The most recent new class of polymer materials was discovered and introduced to the commercial market decades ago and most current polymer research involves combining known polymers or simply adjusting chemical functional groups on known polymers to access desired properties.
In research published today in the journal Science the IBM scientists explain how they used a novel ‘computational chemistry’ hybrid approach to accelerate the materials discovery process that couples lab experimentation with the use of high-performance computing to model new polymer forming reactions.
The new polymers were created at just over room temperature and with very inexpensive starting chemicals. One type of polymer is formed that is stronger than most polymers, but still maintains its flexibility because of solvent that is trapped within the network.
If this material is heated to high temperatures, the polymer becomes even stronger due to a rearrangement of covalent bonds and loss of the solvent that is trapped in the polymer, though this does make it more brittle.
Other polymers constructed using the same technology but instead formed by reacting small, flexible pieces of a polymer, this new material displays very different properties than the ultra-strong polymers.
Instead of being robust, brittle, and strong they form gels with the solvent that they are produced in that are elastic and if they are severed and the pieces are placed back in proximity so they physically touch, the chemical bonds are reformed between the pieces making it a single unit again within seconds.

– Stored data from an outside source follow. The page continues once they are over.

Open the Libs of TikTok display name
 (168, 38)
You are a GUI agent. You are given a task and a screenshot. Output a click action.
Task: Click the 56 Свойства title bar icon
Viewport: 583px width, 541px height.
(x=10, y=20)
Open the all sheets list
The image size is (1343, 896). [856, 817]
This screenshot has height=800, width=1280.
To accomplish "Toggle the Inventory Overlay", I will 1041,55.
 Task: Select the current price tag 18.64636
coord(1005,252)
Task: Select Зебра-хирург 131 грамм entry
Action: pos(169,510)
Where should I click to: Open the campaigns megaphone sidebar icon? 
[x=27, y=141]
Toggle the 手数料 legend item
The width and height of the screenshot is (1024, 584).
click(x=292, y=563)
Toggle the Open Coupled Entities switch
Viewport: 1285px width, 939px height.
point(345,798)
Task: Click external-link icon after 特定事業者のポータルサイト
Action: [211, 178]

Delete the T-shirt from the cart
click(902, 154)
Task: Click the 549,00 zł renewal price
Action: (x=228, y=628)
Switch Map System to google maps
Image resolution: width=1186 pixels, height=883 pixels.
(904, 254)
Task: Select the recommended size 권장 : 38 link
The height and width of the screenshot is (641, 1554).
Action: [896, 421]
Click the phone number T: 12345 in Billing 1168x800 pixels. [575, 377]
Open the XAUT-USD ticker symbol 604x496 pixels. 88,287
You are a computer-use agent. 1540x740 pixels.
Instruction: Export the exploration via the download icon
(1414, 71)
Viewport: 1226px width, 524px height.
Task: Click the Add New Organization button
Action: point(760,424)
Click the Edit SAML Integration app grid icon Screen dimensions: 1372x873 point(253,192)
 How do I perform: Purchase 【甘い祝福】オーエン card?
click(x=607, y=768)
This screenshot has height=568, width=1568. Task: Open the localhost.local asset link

Both polymers remain intact when they are exposed to basic water (high pH), but selectively decompose when exposed to very acidic water (very low pH). Slightly acidic water does not decompose either material, which means that under the right conditions the polymer can be reverted back to its starting materials enabling it for reuse for other polymers.
The material can also be manufactured to have even higher strength if carbon nanotubes or other reinforcing fillers are mixed into the polymer and are heated to high temperatures to create “composite blends” with properties similar to metal but at a fraction of the weight for use in transportation.